透明とは言っても、消えてしまうわけではなく、私は薄く軟らかい皮に覆われた蛹のような存在として椅子にすわり、コバルト・ブルーの大きなヴェールに守られながら、躯の一部に神経を向け、蒸溜物の見定めをする。
視線を移した時、そこに見るのは、流れるようなドレープの、ほんの一瞬の、揺れ。
シガレットに火をつけながら、ヴェールの外のことに気をつけてみる。
今日のように、巨大な低気圧が通り過ぎていく一日は、全てが水中の出来事のように思える。
私が在るのは、ヴェールの中のはずであるのに、外を想ったとたん、ここが水槽の中に似た世界に豹変する。
私は浮き、横に運動し、ひとつの中心であったはずの点は、斜めに移動し、平行に傾いていく。

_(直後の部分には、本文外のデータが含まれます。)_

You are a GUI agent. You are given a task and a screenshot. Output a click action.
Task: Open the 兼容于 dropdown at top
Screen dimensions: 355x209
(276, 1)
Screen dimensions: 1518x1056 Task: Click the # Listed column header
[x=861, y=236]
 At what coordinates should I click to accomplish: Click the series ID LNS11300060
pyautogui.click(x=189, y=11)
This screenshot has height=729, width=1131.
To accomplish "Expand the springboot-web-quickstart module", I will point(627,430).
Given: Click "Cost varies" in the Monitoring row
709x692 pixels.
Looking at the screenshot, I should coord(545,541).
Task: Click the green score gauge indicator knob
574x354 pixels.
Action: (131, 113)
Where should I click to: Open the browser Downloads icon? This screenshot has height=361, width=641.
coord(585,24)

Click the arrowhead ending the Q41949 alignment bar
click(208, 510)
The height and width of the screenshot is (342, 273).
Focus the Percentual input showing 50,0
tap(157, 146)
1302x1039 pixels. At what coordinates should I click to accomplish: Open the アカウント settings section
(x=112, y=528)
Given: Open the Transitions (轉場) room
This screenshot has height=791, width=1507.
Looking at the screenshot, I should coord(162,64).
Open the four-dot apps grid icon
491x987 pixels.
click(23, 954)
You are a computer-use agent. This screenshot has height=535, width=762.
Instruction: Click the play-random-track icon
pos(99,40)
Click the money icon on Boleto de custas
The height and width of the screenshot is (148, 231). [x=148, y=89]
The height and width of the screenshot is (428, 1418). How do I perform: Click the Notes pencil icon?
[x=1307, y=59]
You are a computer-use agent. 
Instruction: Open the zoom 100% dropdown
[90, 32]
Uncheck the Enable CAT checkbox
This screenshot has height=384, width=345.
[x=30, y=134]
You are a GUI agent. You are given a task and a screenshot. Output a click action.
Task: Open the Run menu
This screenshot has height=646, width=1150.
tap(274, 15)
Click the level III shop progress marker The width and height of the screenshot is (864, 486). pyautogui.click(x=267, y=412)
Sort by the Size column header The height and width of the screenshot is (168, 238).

その傾きとは反対の方向へ、シガレットの煙は流れ、私から遠ざかる。
シガレットを消した。
すると、私を囲んでいたものは水槽ではなく、再び流れるようなコバルト・ブルーのヴェールとなる。やや、スモークされた、グロッタのような。
グロッタ……ここは、洞窟か、それとも、胎内か?
雨のせいかもしれない。
咽せるような、怯えるような、足許の水たまりに気配りしながら、女は旅をしようとする。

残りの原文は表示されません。